Fernbedienung
Sie kam sich ziemlich albern vor. Nackt, mit verbundenen Augen und einer Fernbedienung in der Hand stand sie in der Mitte ihres Wohnzimmers. Um sie verstreut lagen genau 20 Glasmurmeln, die sie heute Morgen in einem Spielwarengeschäft gekauft hatte. Irgendwo auf dem Boden stand auch eine kleine Schüssel aus Kunststoff, wo genau, konnte sie nicht mehr sagen, weil sie sich, nachdem sie die Murmeln mit bereits verbundenen Augen über den Boden geschüttet hatte, fünf Mal um die eigene Achse nach links und dann wieder fünf Mal um die eigene Achse nach rechts gedreht hatte. Alles ziemlich albern, aber so waren nun einmal ihre Anweisungen für diese Aufgabe. Und wenn sie sie nicht richtig lösen konnte, würden die Folgen alles andere als albern sein.Seufzend ließ sie sich auf die Knie nieder, eine weitere Schikane, die er ihr verordnet hatte, und begann mit der freien linken Hand nach den Murmeln zu tasten. Sie hatte bereits drei davon gefunden, als der Küchenwecker zu piepsen begann. Die ersten beiden Minuten waren um, und sie musste nun auf den Selbstauslöser der Kamera drücken. Das Verschlussgeräusch ertönte und sie wusste, dass dieses erste Bild sie von hinten zeigen würde, wie sie auf Knien zwischen Glasmurmeln auf dem Boden herumrutschte, vermutlich in relativer guter Qualität, da die Kamera auf einem Stativ stand und den gesamten Raum überblickte. Na toll …

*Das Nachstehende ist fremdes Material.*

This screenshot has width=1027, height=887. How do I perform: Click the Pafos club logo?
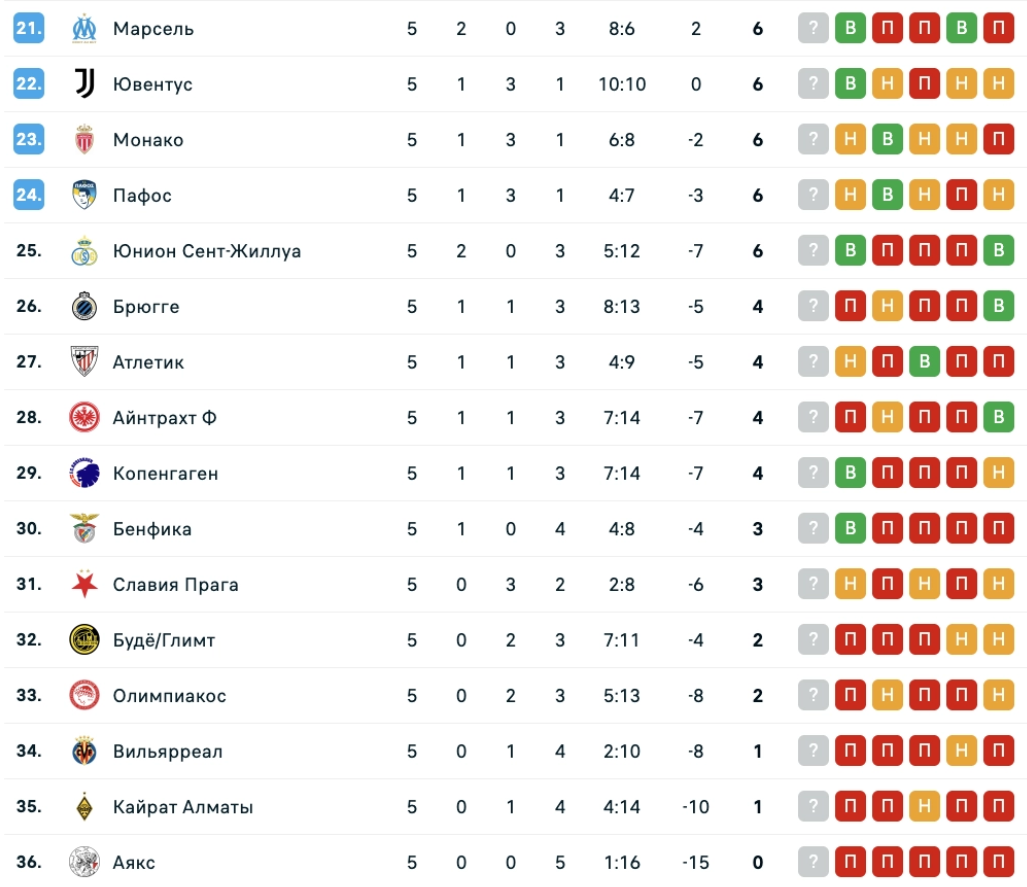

Sie folgte dem Piepsen des Küchenweckers, den sie schlauerweise neben die Kunststoffschüssel gestellt hatte. War das erlaubt? Jedenfalls hatte er es ihr nicht verboten. So konnte sie die drei gefundenen Murmeln in die Schüssel legen, ohne lange suchen zu müssen. Dann drückte Sie einmal auf die Taste des Küchenweckers, um das nervtötende Piepsen zu stoppen, und dann noch einmal, um die Zeit wieder zu starten. Ihr standen fünf Mal zwei Minuten zur Verfügung, um alle Murmeln zu finden und in der Schüssel abzuladen. Und bei jedem Alarmton des Weckers musste sie auf den Selbstauslöser drücken. Nervös tastete sie auf dem glatten Boden herum und stieß dabei mehrere Murmeln an, die sich in der Folge auf den Weg in entfernte Ecken des Zimmers machten, möglicherweise gar unter ihrer braunen Ledercouch landeten.
Zwei Kugeln später ertönte der Wecker erneut und das nächste Foto war fällig. Kugeln in die Schüssel - Wecker aus - Wecker an - weiter geht es. Sie konnte ja rechnen und wusste, dass sie ihre Aufgabe bei diesem Tempo nicht rechtzeitig würde lösen können. Verdammt! Sie war mit dem Ellenbogen gegen ein Regal gestoßen und hatte dadurch eine soeben gesammelte Kugel wieder verloren. Sie merkte, wie sich oberhalb der Augenbinde Schweißperlen bildeten. Eine Kugel, noch eine …. Schon wieder der Wecker! Das nächste Foto. Sie würde es nie schaffen.
Hektisch rutschte sie über den Boden, als die Zeit zum dritten Mal zu laufen begann. Wohin waren die Scheißdinger nur verschwunden? Als sie gegen das Sofa stieß, legte sie sich flach auf den Boden und tastete mit der Hand darunter herum. Schon wieder der Wecker! Das konnte doch nicht sein! Noch so ein tolles Foto! Als sie auch während der vierten Etappe nur zwei Kugeln gefunden hatte, gab sie auf und setzte sich einfach mitten im Raum auf den Boden und wartete, bis der Wecker zum letzten Mal klingelte. Dann erhob sie ihren Mittelfinger in die Richtung, in der sie die Kamera vermutete, und drückte auf den Selbstauslöser.